Sono partito con l'autobus della mattina. Ho disceso le strade della città deserta quando ancora era buio. A malincuore, le ho lasciate dietro di me. Quasi nel silenzio di una notte che ancora allungava le mani. Assonnato per l'orario, che non ho potuto scegliere. Il bus si ferma attraverso agglomerati di case, tra un punto e l'altro della Castilla y Leon, raccoglie ragazzini che vanno a scuola. Ed io, con loro sono in viaggio per Avila, arrivo che é tutto chiuso, e quell'aria fredda dai monti vicino mi afferra le ossa. E così questa volta la mattina, cammino per una città deserta, entro le navate di una cattedrale buia e silenziosa, unica porta aperta per le funzioni mattutine che mi protegge dal freddo.

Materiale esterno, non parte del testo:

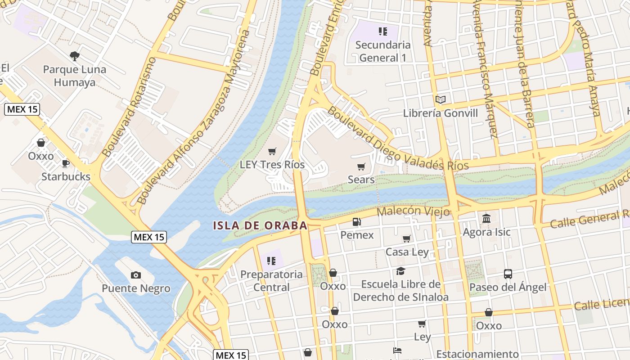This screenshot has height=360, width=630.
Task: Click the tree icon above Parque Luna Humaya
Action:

Era la città delle spade, e non lo sapevo. E' la città dei cavalieri, e pure questo non ne ero molto sicuro, Eppure già qui si spalancano le porte della Mancha, e la sagoma del cavaliere che leggeva libri e si lanciava contro i mulini a vento, e quella del suo scudiero compaiono ovunque nelle vetrine. I mulini chissà, saranno là, oltre le colline, oltre la piega del Tago che gira attorno la città. Non immaginavo Toledo così bella. Lo capisco da subito, appena passato sotto la porta senza capire dove fossi e dove dovessi andare. Che queste strade di un altro mondo, vecchio di secoli, tutte in salita, in discesa, formano un labirinto affascinante. Mi colpisce il silenzio, ancora. Quello che improvvisamente si dissolve come si spalanca la piazza di fronte, nel cuore della città. Mi colpisce perché sembra carico di una storia intera, sotto le volte imponenti e la foresta di pilastri della cattedrale, dietro lo scrigno di tesori che sono dispersi tra le calli. Ecco, le spade sembrano quasi tintinnare, incrociarsi una con l'altra e sferragliare, dietro l'angolo, come il lavoro preciso di un artigiano che incide sull'argento o il colpo di pennello sulla ceramica.
Mi affascina sapere che proprio da questa porta passò il pittore, appena giunto in città. Come quel suono lontano, quasi un'evocazione, di campane, nelle tenebre del tempo. Si fermò qui, e non vide qualcosa di molto differente da ciò che vedo ora. Così, su quelle stesse note, evoco i suoi passi tra le strade illuminate la sera. Scendo giù fino alla Juderia, il vecchio quartiere ebraico, dove peraltro quel pittore visse, e poi ancora fino al ponte, prima di svoltare verso il convento, lasciando l'ultima sinagoga alle spalle, risalendo le scale, sotto il passaggio. Mi immergo nel silenzio di queste strade. Suggestione. Una musica lontana, ed il movimento di un gatto che fa cadere qualcosa, sui ciottoli, la interrompe, un attimo soltanto; le luci delle taverne invece filtrano, così come una voce dietro un portone. Risalgo fino al castello, la Placa Mayor, la stretta strada che gira attorno la cattedrale, tutto questo labirinto che gira attorno ad un centro spirituale e di potere, nel profondo della Spagna, mi perdo una notte d'inizio primavera.